▶ **Problems and tasks**:
1. In the passage on the notwithstanding clause below, on what date was Bill 21 passed?
2. Decide whether each statement agrees with the passage on the notwithstanding clause below. Answer yes or no for each, and quote the words from the passage that decide it.
(a) Saskatchewan's SGEU Dispute Settlement Act was enacted in 1986.
(b) Bill 21 permits public workers in positions of authority to wear religious symbols.
(c) The Supreme Court found the earlier back-to-work law inconsistent with the Charter.
3. Carry on the passage on the notwithstanding clause below, starting after its last sentence.

▶ **Selected extract**:
On March 28, 2019, the recently elected Coalition Avenir Québec (CAQ) government applied the notwithstanding clause in Bill 21 (An Act respecting the Laicity of the State). The bill was passed on June 16, 2019 and prevents public workers in positions of authority from wearing religious symbols. It also prevents people from receiving public services with their faces covered.
In 1986, the Legislature of Saskatchewan enacted a law, the SGEU Dispute Settlement Act, in which workers were ordered back to work. The Court of Appeal for Saskatchewan had previously held that a similar back-to-work law was unconstitutional because it infringed workers' freedom of association. The government appealed that decision to the Supreme Court of Canada. Since the Court of Appeal decision was still the statement of law at the time of the SGEU Dispute Settlement Act, a clause was written into the act, invoking the section 33 override. The earlier law was later found by the Supreme Court to be consistent with the Charter, meaning the use of the clause had been unnecessary.

▶ **Provided data**:
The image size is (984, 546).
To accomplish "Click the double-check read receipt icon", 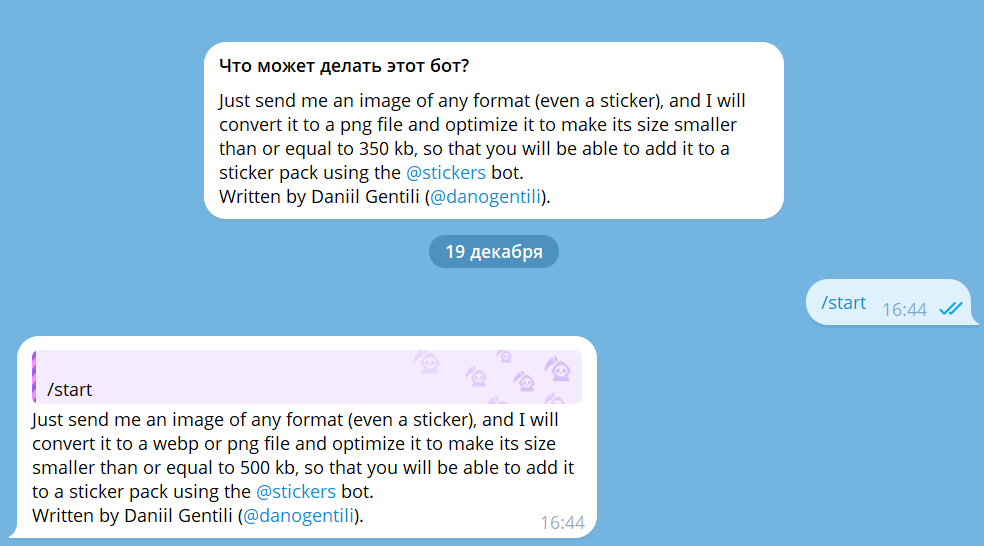I will (950, 309).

▶ **Outputs in order**:
1. June 16, 2019.

2.
(a) Yes: "In 1986, the Legislature of Saskatchewan enacted a law, the SGEU Dispute Settlement Act"
(b) No: "prevents public workers in positions of authority from wearing religious symbols"
(c) No: "The earlier law was later found by the Supreme Court to be consistent with the Charter"

3.
In May 2018, the Saskatchewan Legislature invoked the notwithstanding clause to overrule the Court of Queen's Bench ruling in Good Spirit School Division No 204 v Christ The Teacher Roman Catholic Separate School Division No 212, 2017 SKQB 109, which stated the government could not provide funding for non-Catholic students to attend Catholic separate schools. The Saskatchewan Court of Appeal overturned the decision in March 2020, and the Supreme Court of Canada declined leave to appeal. With the original decision overturned, there is no longer a need for the Notwithstanding Clause.
Following a Supreme Court of Canada decision of January 30, 2015, which struck down Saskatchewan essential service legislation, Premier Brad Wall publicly considered using the notwithstanding clause to protect the province's ability to force essential service employees back to work.
In 1982, the legislature of Yukon made use of the notwithstanding clause in the Land Planning and Development Act. This was the first use, by any Canadian legislature, of the section 33 override. However, as constitutional scholar Peter Hogg notes, the "statute ... was never brought into force and so scarcely counts as an example".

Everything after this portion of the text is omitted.